Rabu, 10 September 2014

Bising dalam Sepi

Saat makan siang tadi bersama beberapa kolega, ada pertanyaan yang dilontarkan kepadaku: "AL lu ada rencana pengen nikah ga?" kontan aku jawab "Ya iyalah", pertanyaan pun berlanjut "Kenapa pengen nikah?". Seperti halnya pertanyaan lain yang diawali kata kenapa, jawabannya diawali dengan kata "karena" dan diikuti dengan penjabaran yang berasal dari pertimbangan berdasarkan pengetahuan, pengalaman, maupun nilai-nilai yang diyakini. Dalam konteks jawaban tadi justru kolegaku yang bertanya, menjawab: "Menikah itu biar ada teman berbagi, dan biar ga kesepian." Kolegaku yang lain setuju.

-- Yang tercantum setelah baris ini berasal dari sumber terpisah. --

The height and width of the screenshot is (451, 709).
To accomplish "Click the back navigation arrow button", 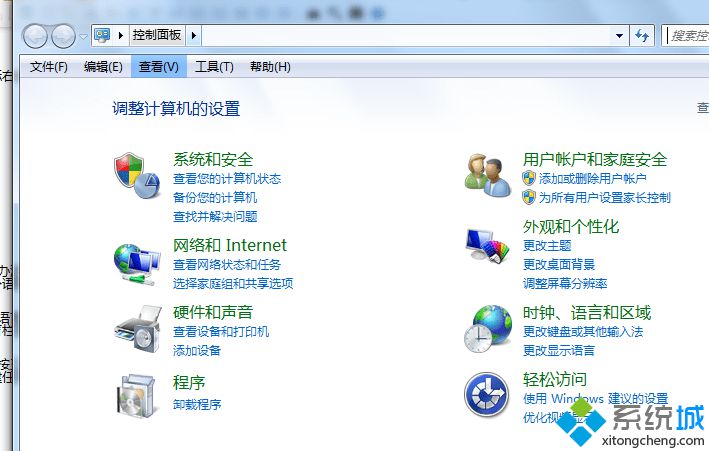I will coord(35,36).
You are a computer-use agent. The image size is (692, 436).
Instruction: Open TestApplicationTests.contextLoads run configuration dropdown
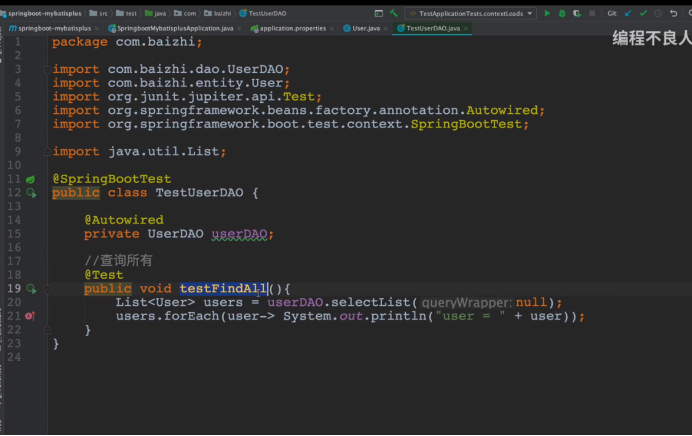(470, 13)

Aku bertanya dalam hati: "Benarkah?"

Malam sebelumnya, 9 September 2014, aku menyaksikan sebuah pertunjukan berjudul dinding tanpa relief (review menyusul). Ada sebuah dialog menarik yang kurang lebih kutangkap bunyinya seperti: "Pada akhirnya manusia tetap tidak bisa mengalahkan kesepiannya masing-masing."

Lagi-lagi tentang kesepian. Hal yang sangat jarang sekaligus terus menerus aku rasakan.

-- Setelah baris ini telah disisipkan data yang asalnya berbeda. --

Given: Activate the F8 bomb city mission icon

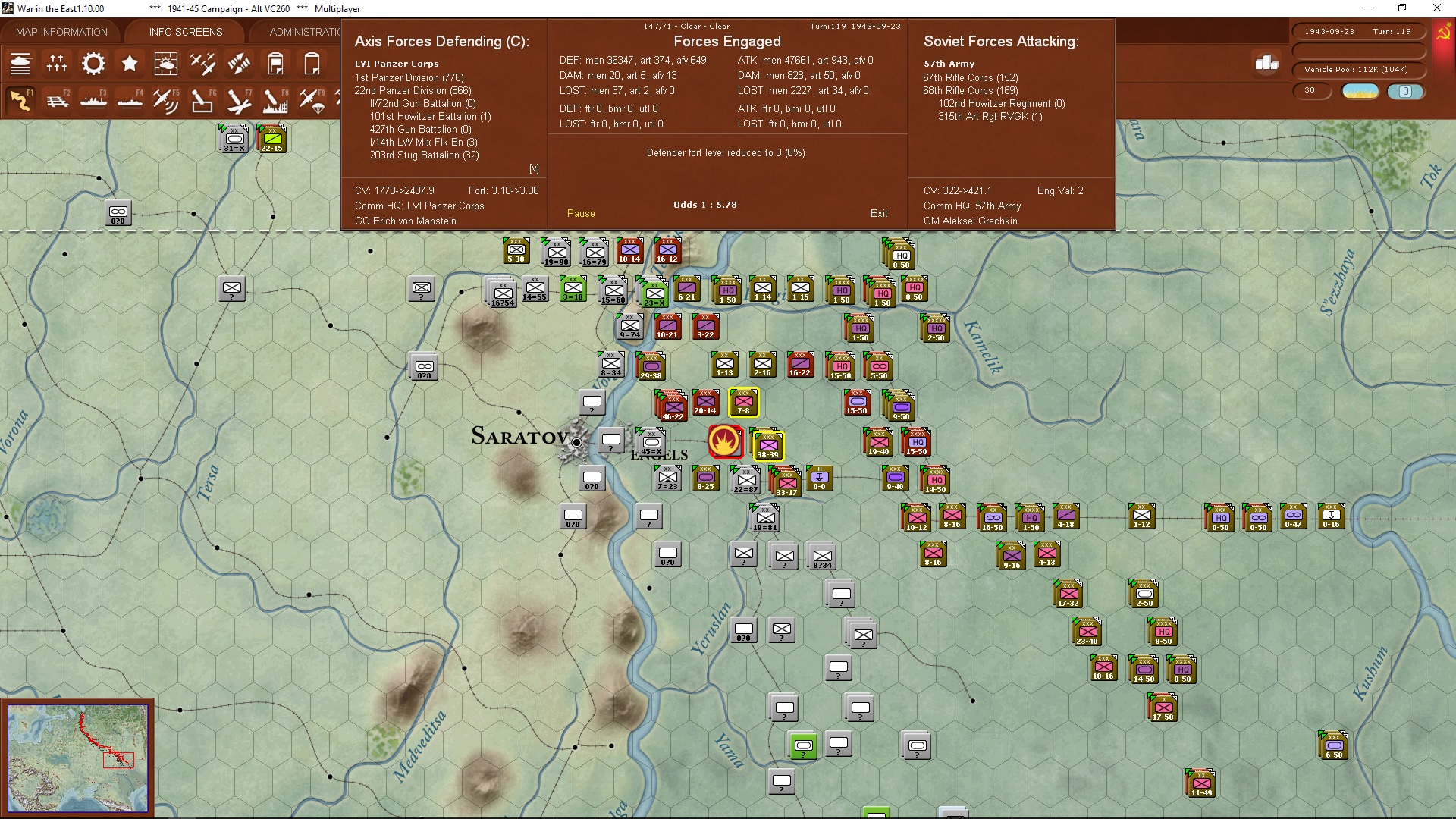Looking at the screenshot, I should 275,101.
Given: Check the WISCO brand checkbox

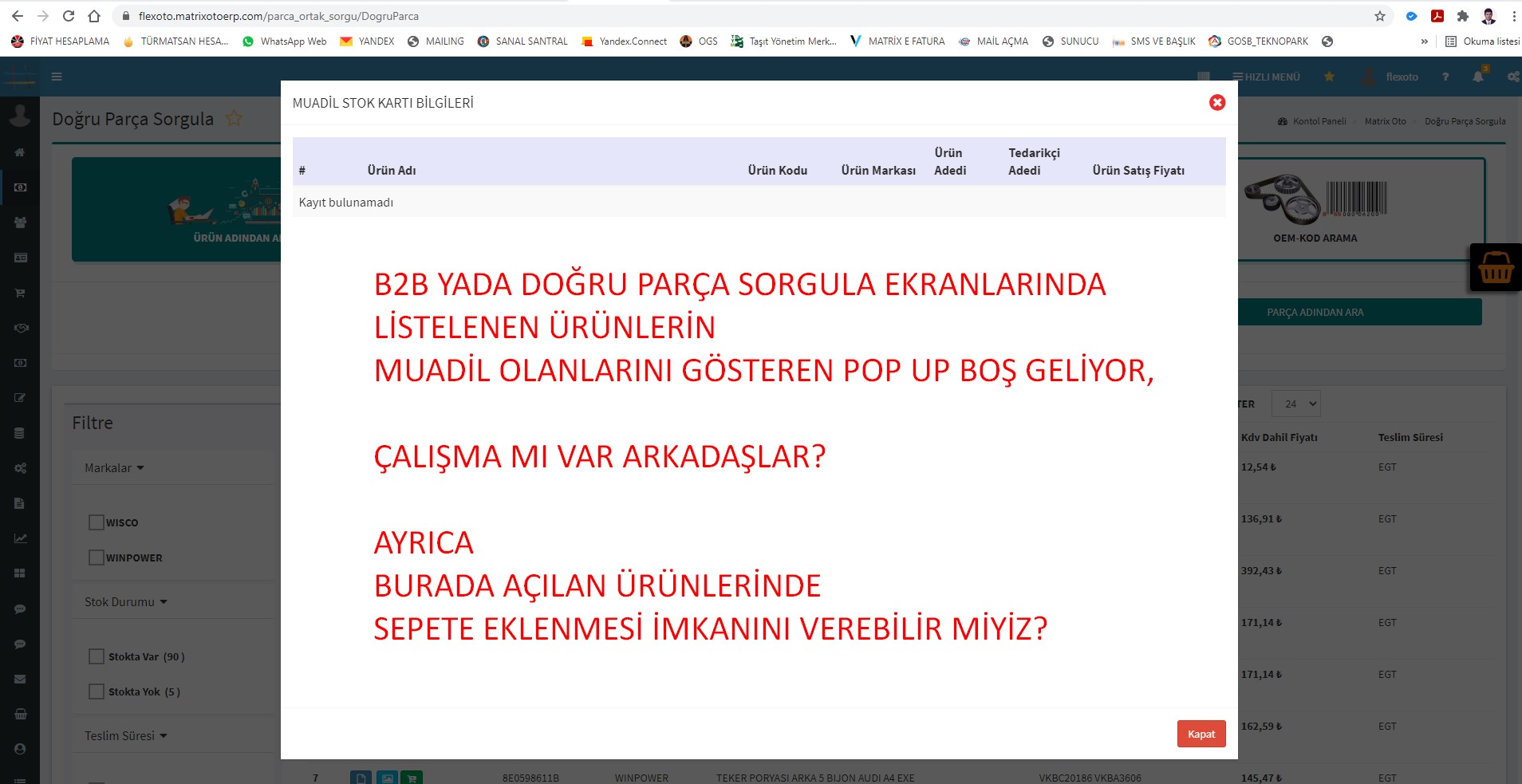Looking at the screenshot, I should (x=97, y=522).
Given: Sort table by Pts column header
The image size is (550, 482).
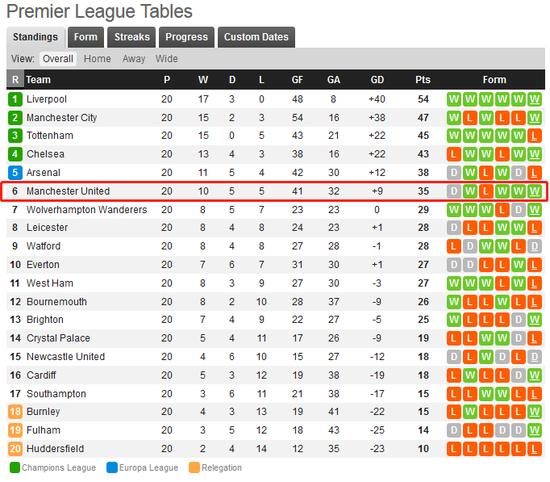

Karena aku tumbuh sebagai anak kecil yang introvert maka sepi menjadi niscaya. Semakin dewasa semakin kuamati bahwa sepi adalah teman sejati manusia yang justru hadir yang lain meninggalkan. Namun semenjak di bangku Sekolah Menengah Pertama sepiku tak lagi terisi hampa melainkan suara.

Semakin ke sini semakin banyak suara yang mengisi kepala di saat kesepian yang tersisa. Walaupun berbeda dengan bising di kala sepi dahulu yang berisi suara serupa teriakan. Kini suara bising lebih sering merupa bisik. Bisik yang saling bertumpuk dan mengalunkan bising dalam sepi.